Domenica 27 gennaio 2008
Matteo 4,12-23
Quando Gesù seppe che Giovanni era stato arrestato si ritirò nella Galilea, lasciò Nàzaret e andò ad abitare a Cafàrnao, sulla riva del mare, nel territorio di Zàbulon e di Nèftali, perché si compisse ciò che era stato detto per mezzo del profeta lsaìa: «Terra di Zàbulon e terra di Nèftali, sulla via del mare, oltre il Giordano, Galilea delle genti! Il popolo che abitava nelle tenebre vide una grande luce, per quelli che abitavano in regione e ombra di morte una luce è sorta». Da allora Gesù cominciò a predicare e a dire: «Convertitevi, perché il regno dei cieli è vicino». Mentre camminava lungo il mare di Galilea, vide due fratelli, Simone, chiamato Pietro, e Andrea suo fratello, che gettavano le reti in mare; erano infatti pescatori. E disse loro: «Venite dietro a me, vi farò pescatori di uomini». Ed essi subito lasciarono le reti e lo seguirono. Andando oltre, vide altri due fratelli, Giacomo, figlio di Zebedèo, e Giovanni suo fratello, che nella barca, insieme a Zebedeo loro padre, riparavano le loro reti, e li chiamò. Ed essi subito lasciarono la barca e il loro padre e lo seguirono. Gesù percorreva tutta la Galilea, insegnando nelle loro sinagoghe, annunciando il vangelo del Regno e guarendo ogni sorta di malattie e di infermità nel popolo.

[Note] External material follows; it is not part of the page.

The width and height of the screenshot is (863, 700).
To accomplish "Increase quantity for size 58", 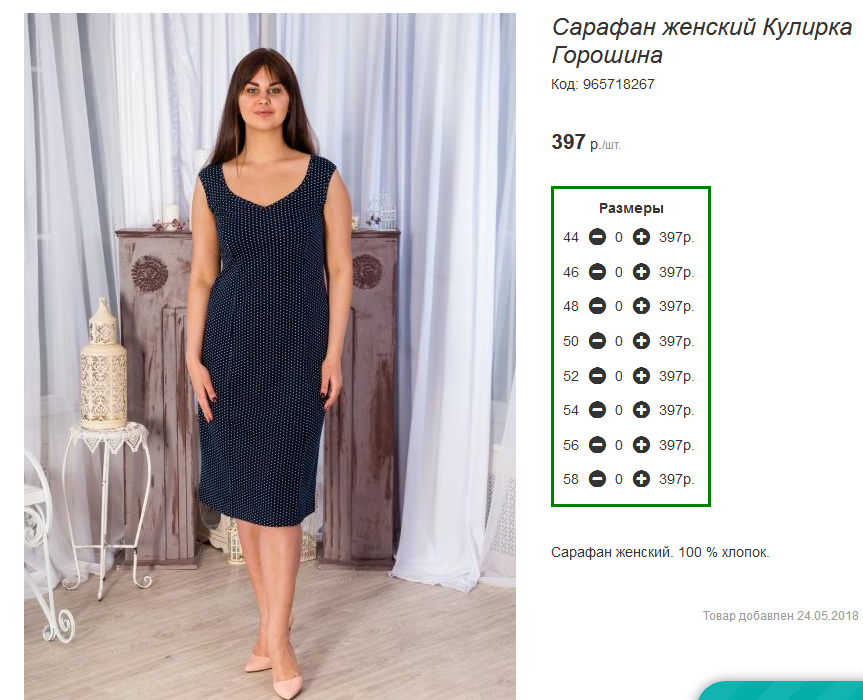I will pyautogui.click(x=641, y=479).
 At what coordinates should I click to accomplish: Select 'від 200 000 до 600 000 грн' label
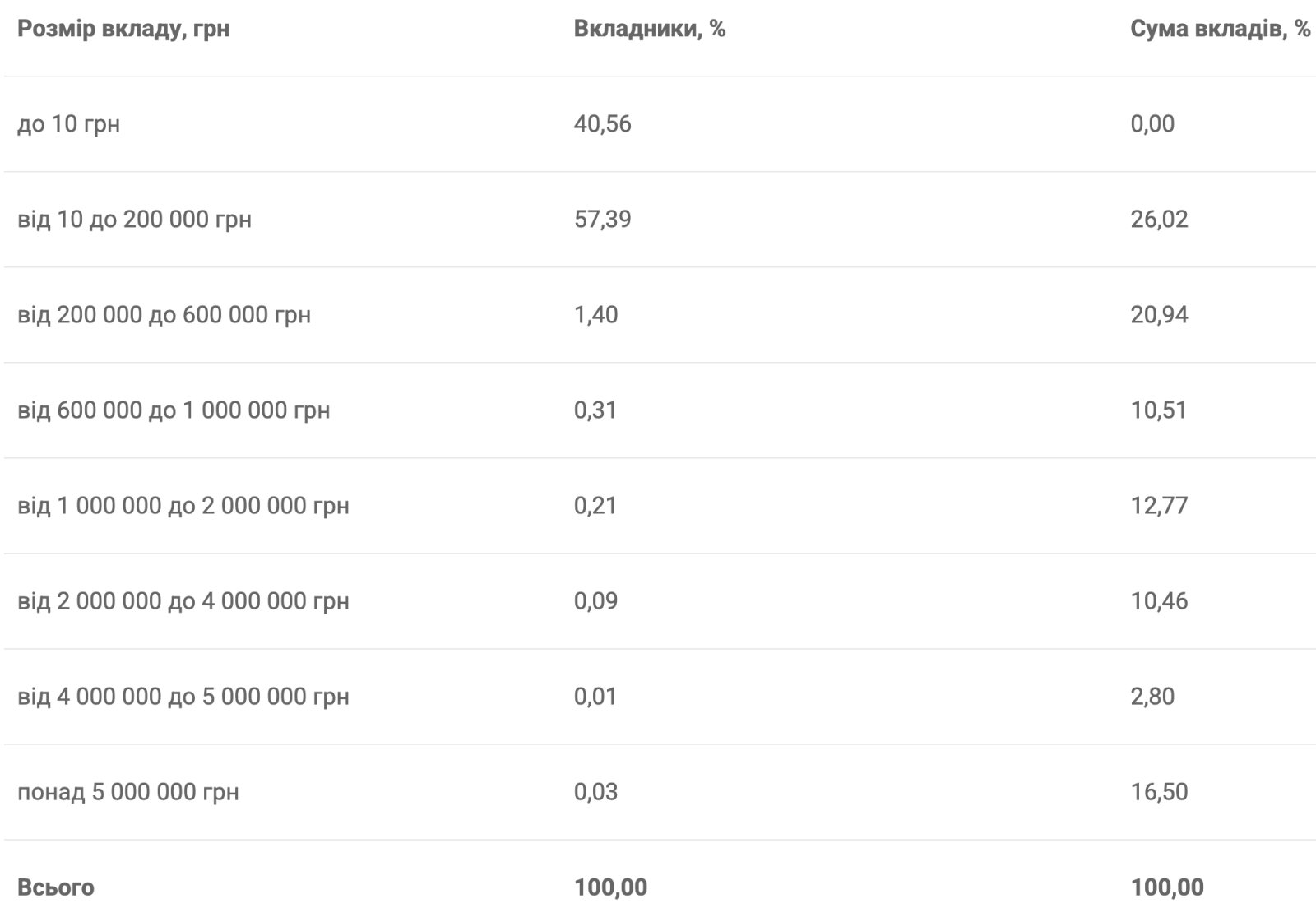click(164, 315)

1. Perché questo mondo deve essere fatto in modo che tante volte i buoni diventano martiri?
(B.Biornson)
2. Da Cluny, capitale della Cristianità medievale, fino a Vézelay, base di partenza di due spedizioni, ho nelle orecchie la melodia dei canti cistercensi che si confonde con le parole del più santo dei suoi santi, Bernardo di Clairvaux: «Invero i soldati di Cristo combattono tranquillamente le battaglie del loro signore non temendo affatto di peccare quando uccidono i nemici né di perdere la vita, in quanto la morte inferta o subita per Cristo non ha nulla di delittuoso, anzi rende ancor più meritevoli di gloria». Predicava, Bernardo, che il soldato della croce «quando uccide un malfattore, non deve essere reputato un omicida ma, come dire, un malicida, e cioè vindice di Cristo». Martedì 27.11.1095 neanche papa Urbano II poteva prevedere l’effetto travolgente del suo discorso conclusivo al Concilio di Clermont: i cristiani d’Oriente ci chiedono aiuto, la persecuzione pagana opprime i Luoghi Santi, smettete le guerre fratricide e muovetevi in pellegrinaggio a combattere nel nome del Signore, perché così vi assicurerete «il diritto alla gloria temporale e a quella eterna». Per la prima volta un vicario di Cristo offriva a tutti, dai nobili ai criminali già condannati, il beneficio della remissione di ogni peccato, l’indulgenza plenaria oltre che la tutela dei beni lasciati in patria, la sospensione dei debiti, l’annullamento dei processi. Erompeva nella storia della Chiesa l’offerta delle indulgenze in cambio della totale dedizione. Al coro di «Deus lo vult» con cui era stato accolto dalla folla il discorso di Urbano II, avrebbe fatto eco su ogni sagrato, per amore: «Tutte le nostre colpe ci saranno perdonate nel nome della croce; non rifiutiamo un tale regalo»; «Nessun barone si vanti più d’esser prode se ora non si reca in soccorso del Sepolcro»; «Chi muore laggiù guadagna più che se fosse rimasto in vita e chi vive qui ha sorte peggiore che se fosse morto».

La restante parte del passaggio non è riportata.